▼
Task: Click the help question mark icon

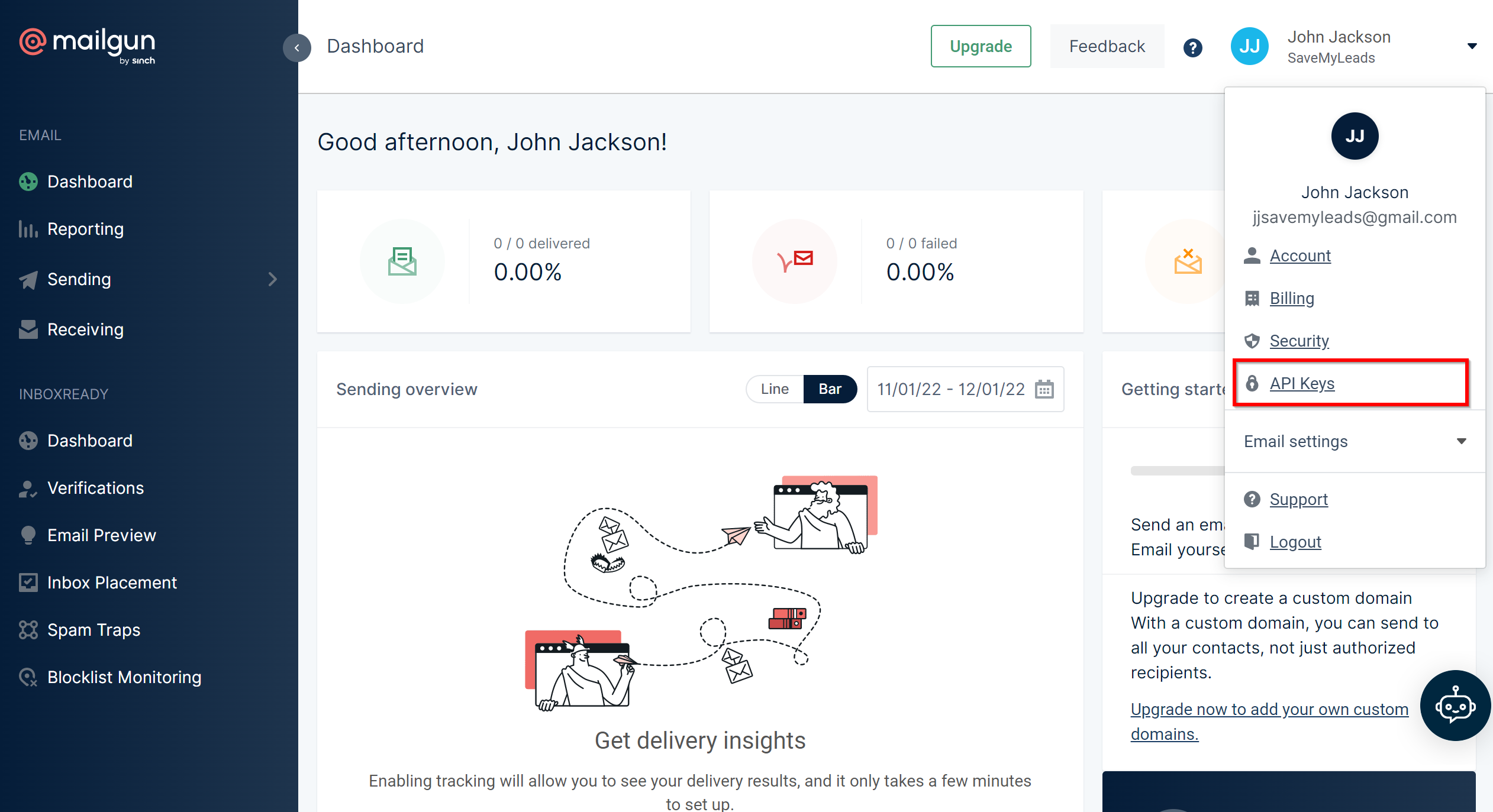Action: (x=1192, y=46)
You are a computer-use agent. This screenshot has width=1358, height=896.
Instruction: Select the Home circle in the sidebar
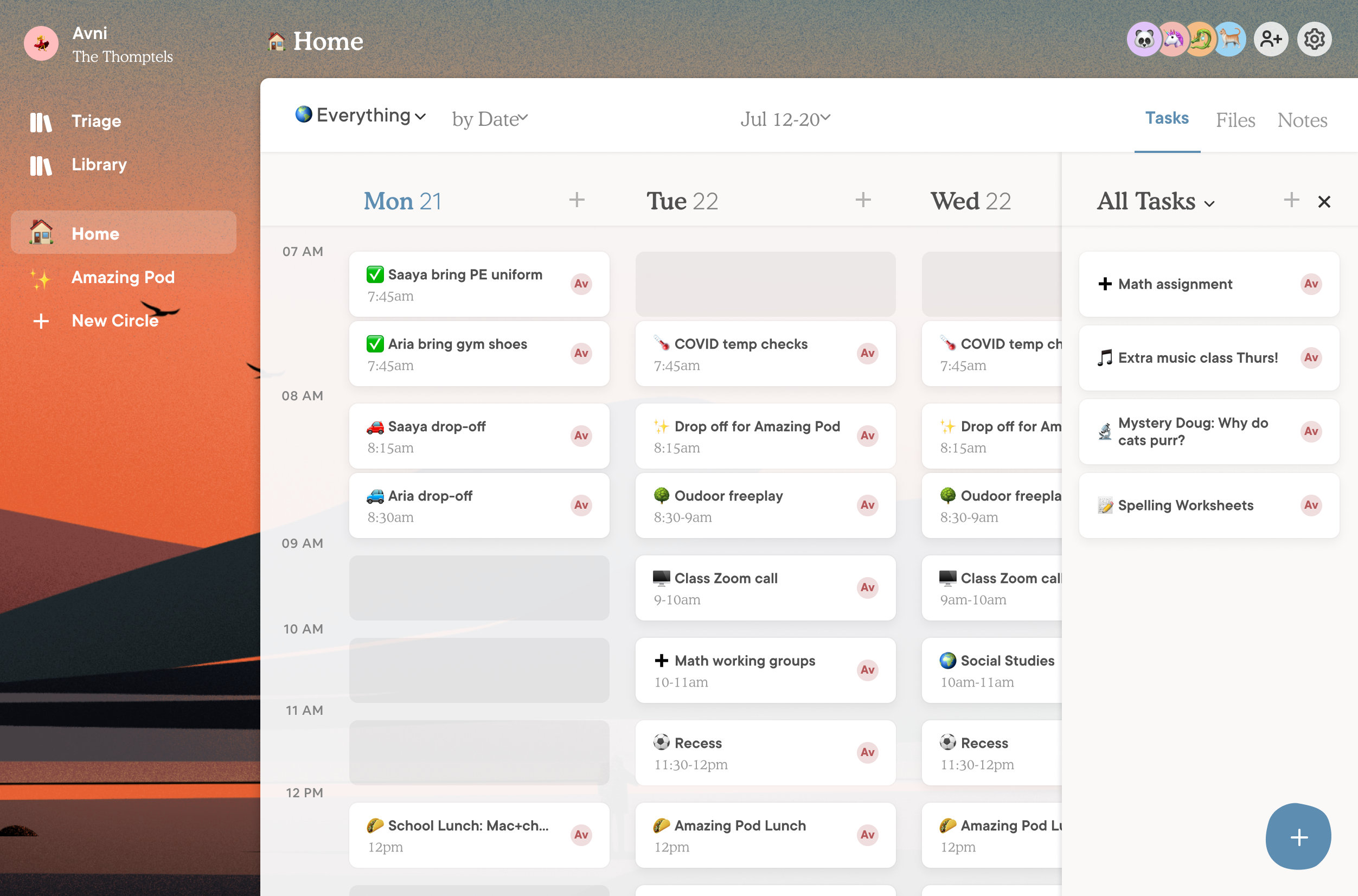click(x=95, y=233)
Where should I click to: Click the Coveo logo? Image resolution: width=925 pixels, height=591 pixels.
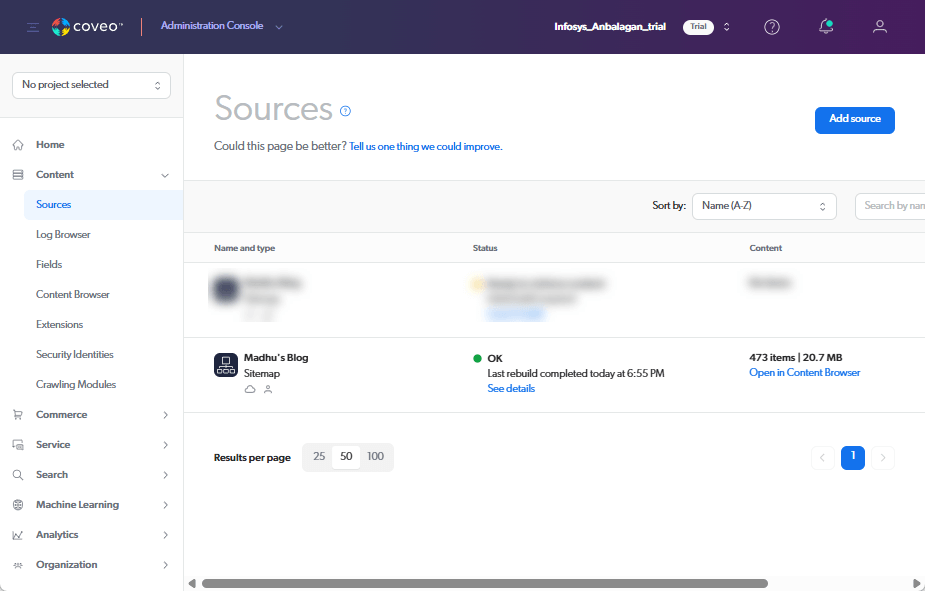coord(87,27)
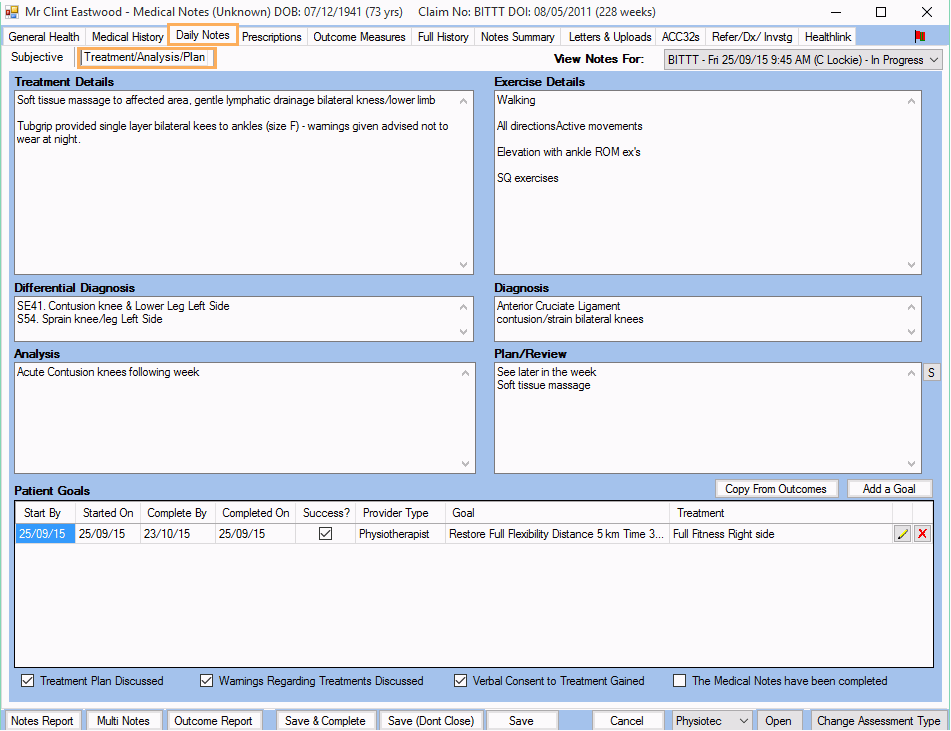Screen dimensions: 951x731
Task: Open the Outcome Measures tab
Action: point(359,37)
▲
■ Problem requirements:
Rewrite the lines above as a numbered list, skipping any blank lines and leaving out the pictures.

■ Written response:
1. Task: Click the help question mark icon
2. Action: (x=1192, y=46)
3. You are a computer-use agent. This screenshot has width=1358, height=896.
4. Instruction: Select the Home circle in the sidebar
5. click(x=95, y=233)
6. Where should I click to: Click the Coveo logo? Image resolution: width=925 pixels, height=591 pixels.
7. coord(87,27)
8. Screen dimensions: 951x731
9. Task: Open the Outcome Measures tab
10. Action: point(359,37)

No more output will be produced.